Sunday, 16 March 2014
Release date: March 1, 1941.
Series: Merrie Melodies.
Supervision: Friz Freleng.
Producer: Leon Schlesinger.
Starring: Mel Blanc (Mouse / Black Cat).
Story: Michael Maltese.
Animation: Herman Cohen.
Musical Direction: Carl W. Stalling.
Sound: Treg Brown (uncredited).
Synopsis: A small mouse is fed up of being chased continuously by a cat at every opportunity, and requests the black cat to take the perilous task in giving up chasing mice and making amends with a local bulldog.
As 1941 slowly becomes a turning point for Warners as they're striking out funnier and wackier stories, this short is one of the prime and underrated examples of that. Being a writing credit for Mike Maltese, it's without doubt this is certainly is his own conception story wise.
The short focuses on a black cat and a mouse, as with previous cartoons--you'd expect the short to be a wacky episode involving a cat-and-mouse routine, but Maltese takes the short a different turn. The short begins with a predictable mouse chase around the house, in which the mouse quickly makes it back in the mouse hole.
Breathless, he is fed up of the cliche of being chased by cats, and then decides to create a diversion from mentioning the word "showdown", "That's it! I'll give him a showdown!".
Maltese creates a naturalistic personality of the mouse, where he proclaims "What am I a man or a mouse? I am a man!", therefore having identity as the theme of the short. This does lead to a fitting final line conclusion (spoiler) where he admits to being a mouse after his plan does awry, which is what makes Maltese a brilliant cartoon writer that way. With this, he walks to the cat and attempts to negotiates a truce to end the mice-cat feud, whereas the cat feels vulnerable the same way, "Well, dogs have always chased cats".
Despite great voice acting from Mel Blanc in portraying the mouse and the cat, much of the dialogue itself feels repetitive, and going in a 'auto-pilot' mode. It takes roughly two minutes of the short for the mouse to explain how he is tired of being chased, as well his diversion for the cat to create a truce with the local bulldog, much of the dialogue is not needed and I feel it would have worked a whole lot better if the sequence had shortened it to the most necessary dialogue as well as creating action to broaden the action. The cat expressing his real emotions such as being attacked by dogs is gold in terms of acting, though the "Course I ain't yellow" dialogue is certainly overdone.
The cat's timidness are very amusing, as he consistently keeps jumping to the top of the fence, speaking timidly to Spike.

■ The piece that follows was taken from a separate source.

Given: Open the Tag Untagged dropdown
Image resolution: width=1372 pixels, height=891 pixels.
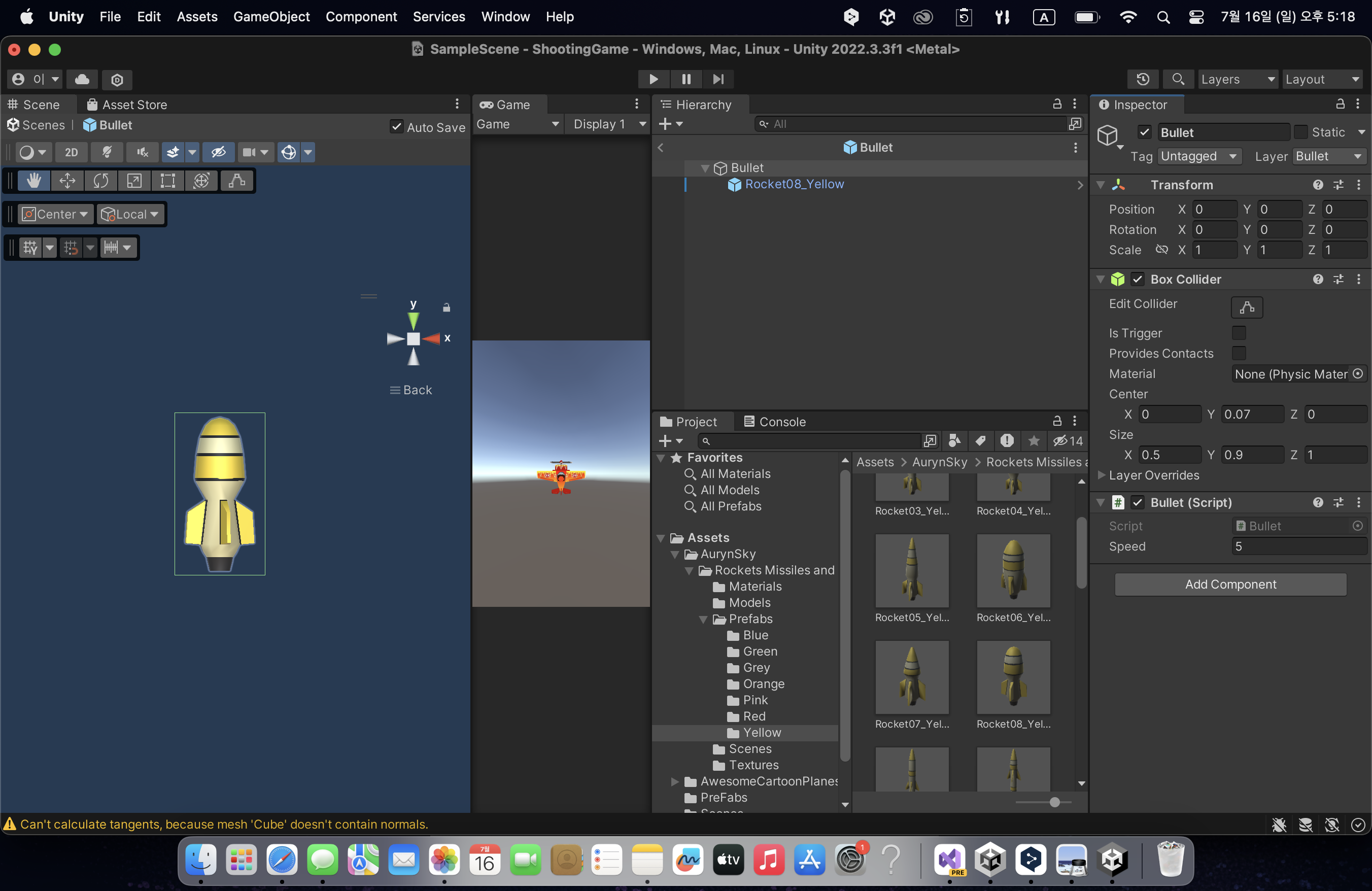Looking at the screenshot, I should [x=1199, y=156].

Keeping the sequence pumped up as well as suspenseful is Freleng's use of comic timing for the sequence. To start off, it begins with a Tex Avery-ish sign gag, warning about Spike; with a disclaimer being split, sign by sign.
When you watch Spike's action, he chews the bone like a typewriter, which is amusing comically as well as creating a threatening image. Also, the black cat's take is very amusing in terms of timing, and only Friz could have mastered that subtle spin before the cat climbs to the top of the gate, unseen.

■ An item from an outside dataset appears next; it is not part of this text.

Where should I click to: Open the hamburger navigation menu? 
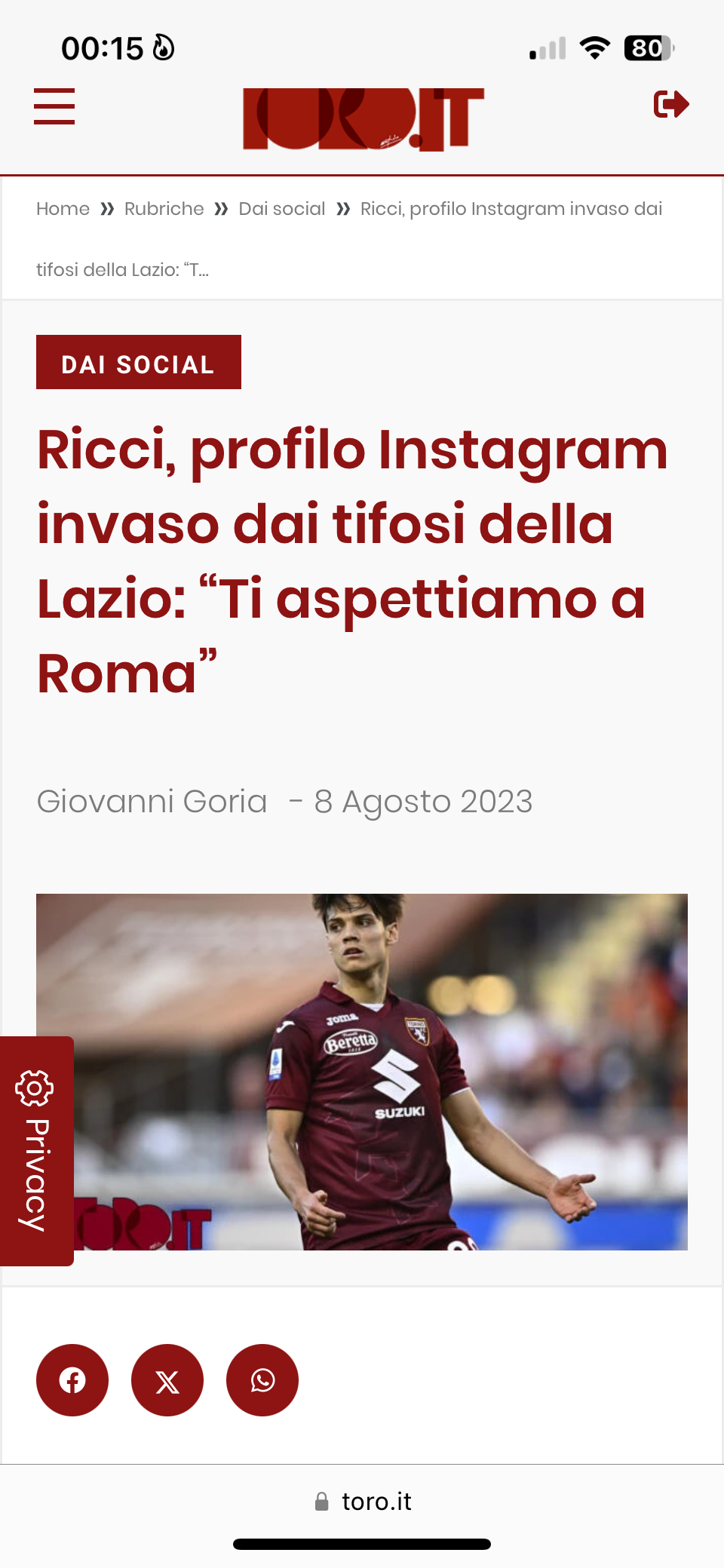54,106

Unfortunately cannot create a GIF of the cycle, as I've had a bit of issues with QuickTime Player, though I hope a screenshot will receive satisfaction.
The sequence itself is slightly plodded with dialogue, much like the sequence earlier but the action is fulfilling as well as creating more personality for the black cat, and having the circumstances of being battered. Then the sequence evolves into the cat being clumsy by knocking his bowl on top of his head. The suspense worsens as the gate closes, and the cat realises the chains were loose the whole time. The black cat stutters: "He ain't chained!".
For the sake of others, the sign gag itself is common in cartoons as it gives the suspense a funnier delivery, and Friz who usually had his own style with timing, appears to be very Avery-ish. Though, Freleng usually followed the style of humour of the Warner shorts, like Tex and Chuck Jones in his career, though he did it great, and in my opinion, did a better job!
Speaking of more of Friz's own comic timing, since Maltese is certainly experimenting with creating comedic circumstances and giving the mouse and cat formula at a odd streak, Freleng certainly takes advantage of the potential of the short as well as experimenting with his own timing, some of it very complex.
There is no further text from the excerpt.